After the transition, for some time, Yang Pu, whom Xu still honored with the title of "Rang Huang" (讓皇, "emperor who yielded"), continued to reside at Wu's former palace at Guangling, but he was apprehensive and wanted to move out. Li Decheng also spoke in favor of moving Yang, and thereafter Xu sent Li Jianxun to Guangling to escort Yang and his family to the inner city of Run Prefecture, which Xu renamed Danyang Palace to serve as the Yang family's residence.
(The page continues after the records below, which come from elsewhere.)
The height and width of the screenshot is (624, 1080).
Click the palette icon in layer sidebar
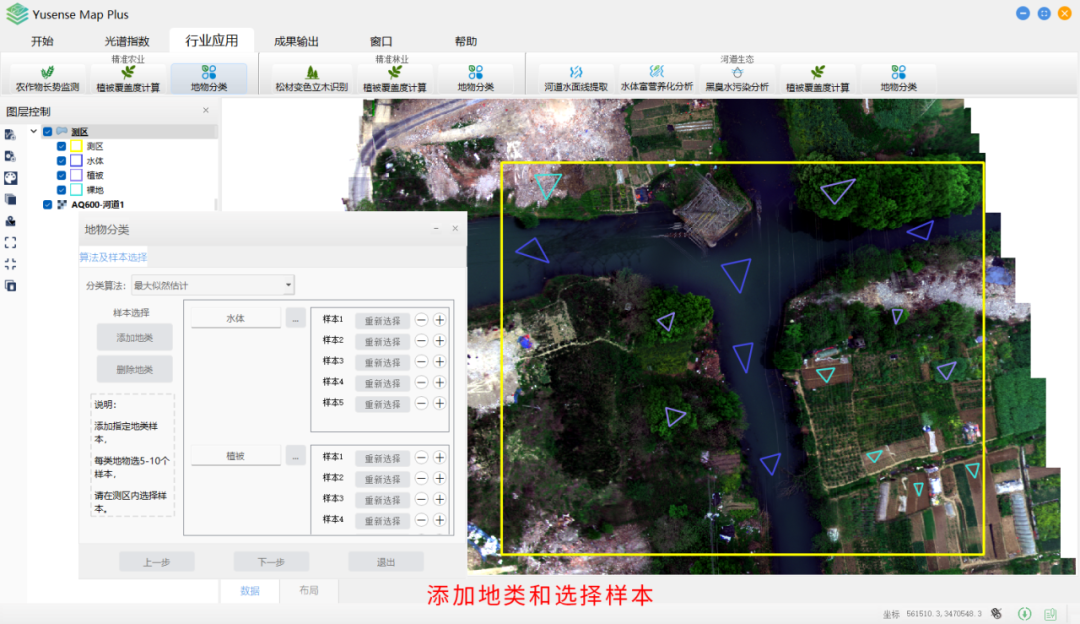point(10,177)
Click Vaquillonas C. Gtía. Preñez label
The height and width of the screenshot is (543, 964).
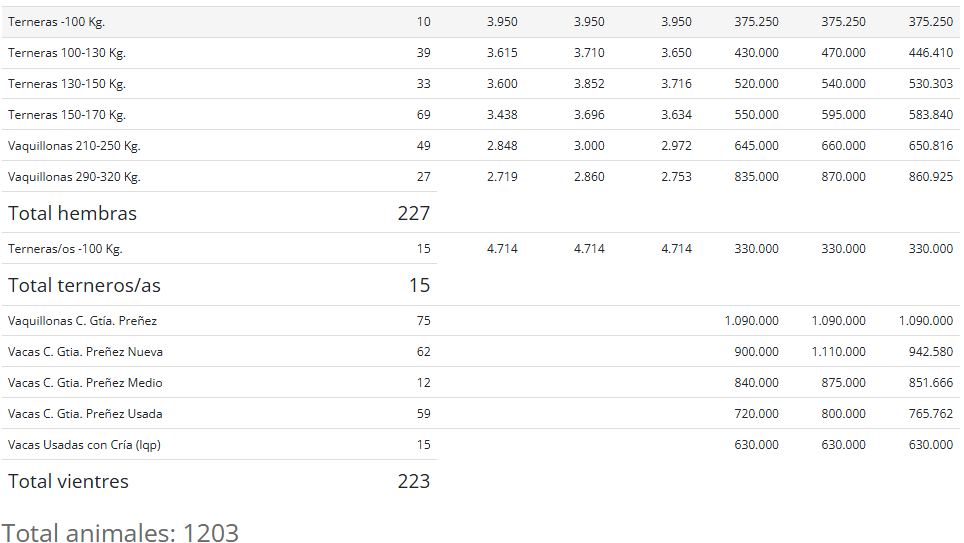point(82,320)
In 939, Xu Zhigao changed his family name back from his adoptive family name of Xu to his original family name of Li and also took on a new personal name of Bian. A controversy thereafter evolved whether Xu Jingda, whose name was also then changed to Li Jingda, then the Prince of Xin, could remain married to Li Decheng's daughter, as Chinese traditions against endogamy prohibited the marriage between persons of the same family name. Li Bian issued an edict stating that due to the great accomplishments of Li Decheng, the marriage should remain intact; rather, he ordered that the Princess of Xin use Nanping as her family name.

Li Decheng was later given the greater title of Prince of Zhao. He died in 940.

== Notes and references ==

- Spring and Autumn Annals of the Ten Kingdoms, vol. 7.
- Zizhi Tongjian, vols. 258, 259, 265, 270, 280, 281.